Direction » Set down the listing below word for word, leaving out every picture.

○ ○ ○

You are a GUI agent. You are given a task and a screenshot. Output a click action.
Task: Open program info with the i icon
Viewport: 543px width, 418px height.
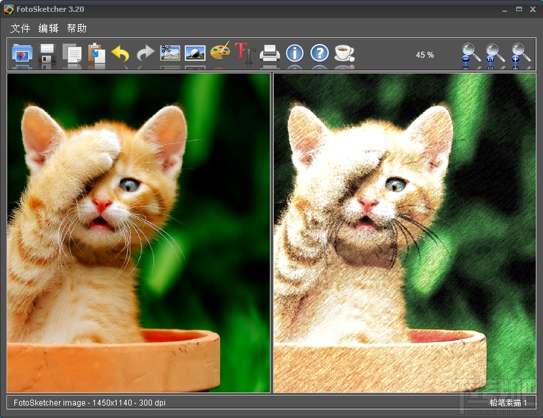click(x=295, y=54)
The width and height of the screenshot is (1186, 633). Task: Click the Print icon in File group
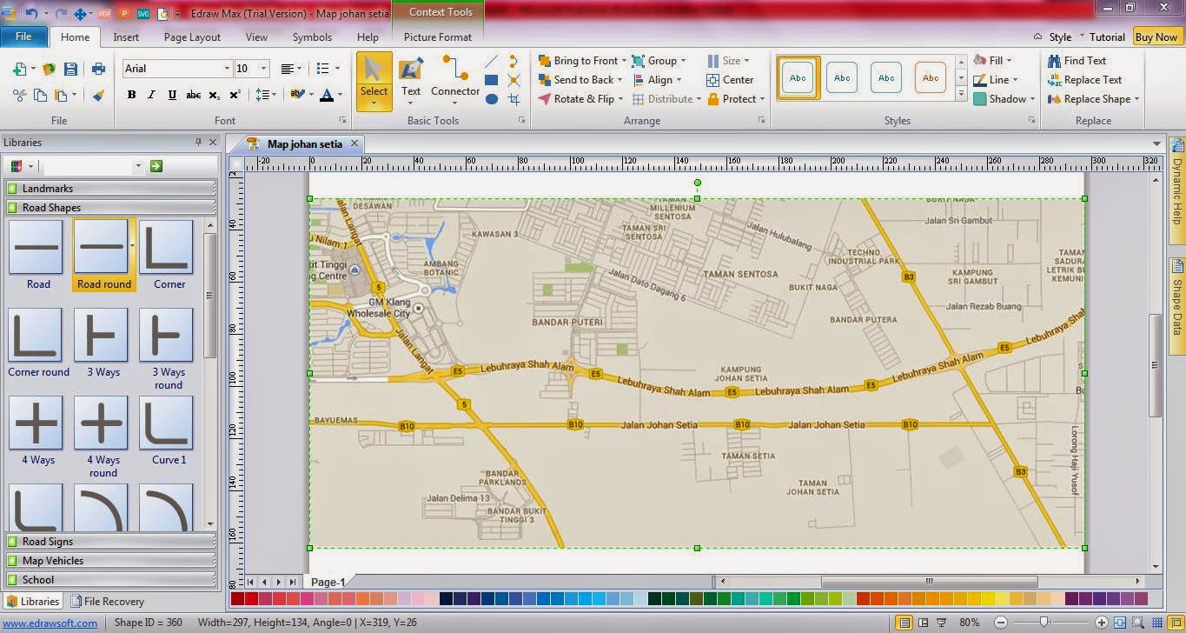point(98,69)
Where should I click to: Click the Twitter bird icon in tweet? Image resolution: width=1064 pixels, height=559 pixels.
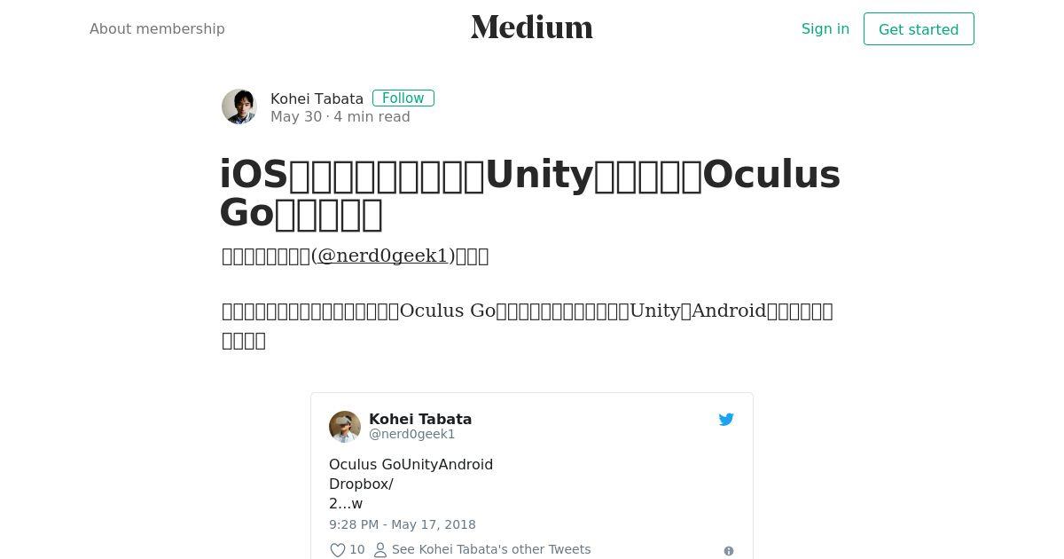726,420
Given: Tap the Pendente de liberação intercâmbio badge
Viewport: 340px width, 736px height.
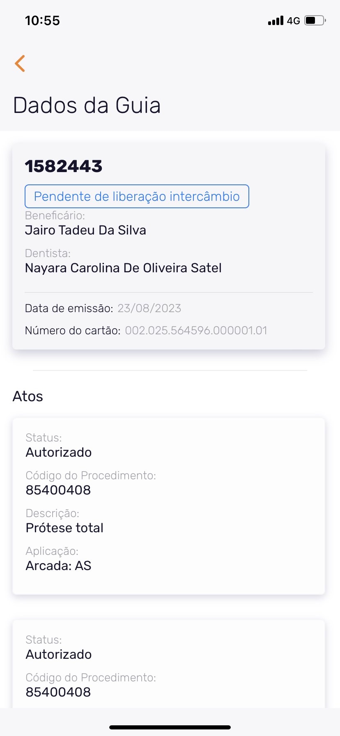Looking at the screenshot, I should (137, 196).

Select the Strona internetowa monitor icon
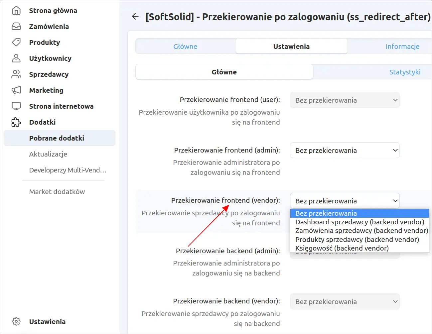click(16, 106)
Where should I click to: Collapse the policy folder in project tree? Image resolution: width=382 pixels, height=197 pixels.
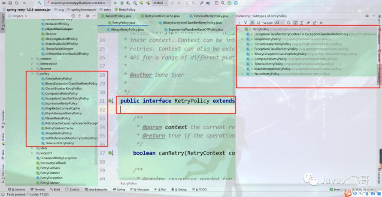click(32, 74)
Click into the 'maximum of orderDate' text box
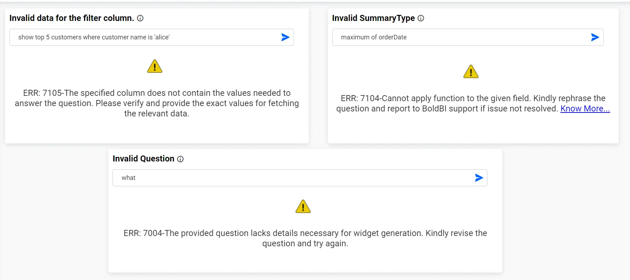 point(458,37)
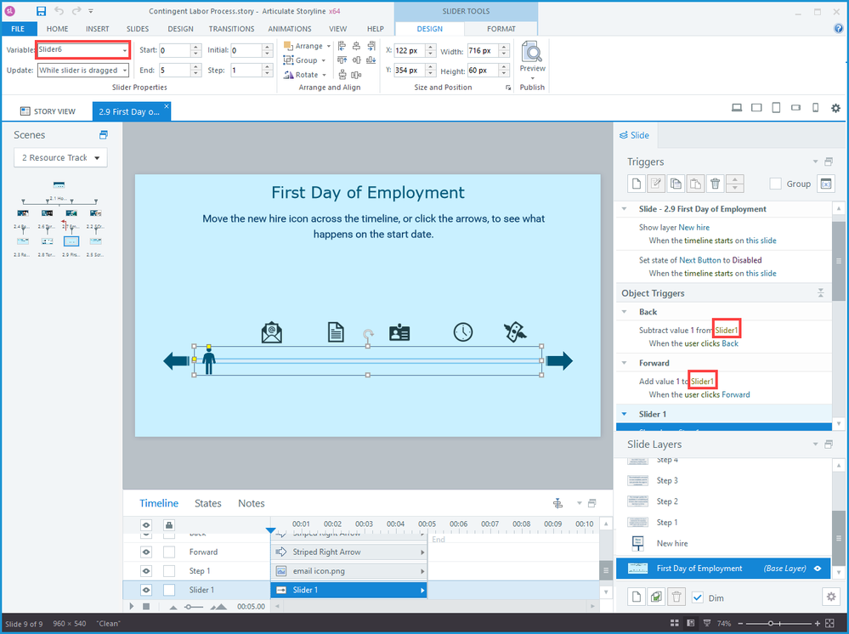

○ ○ ○

Full solution »
You are a GUI agent. You are given a task and a screenshot. Output a click action.
Task: Open program info with the i icon
Viewport: 543px width, 418px height.
click(x=295, y=54)
The width and height of the screenshot is (1186, 633). Task: Click the Print icon in File group
point(98,69)
Where should I click to: Click the Twitter bird icon in tweet? Image resolution: width=1064 pixels, height=559 pixels.
726,420
Given: Tap the Pendente de liberação intercâmbio badge
Viewport: 340px width, 736px height.
Looking at the screenshot, I should (137, 196).

Select the Strona internetowa monitor icon
click(16, 106)
Where should I click to: Collapse the policy folder in project tree? Image resolution: width=382 pixels, height=197 pixels.
click(32, 74)
Click into the 'maximum of orderDate' text box
 point(458,37)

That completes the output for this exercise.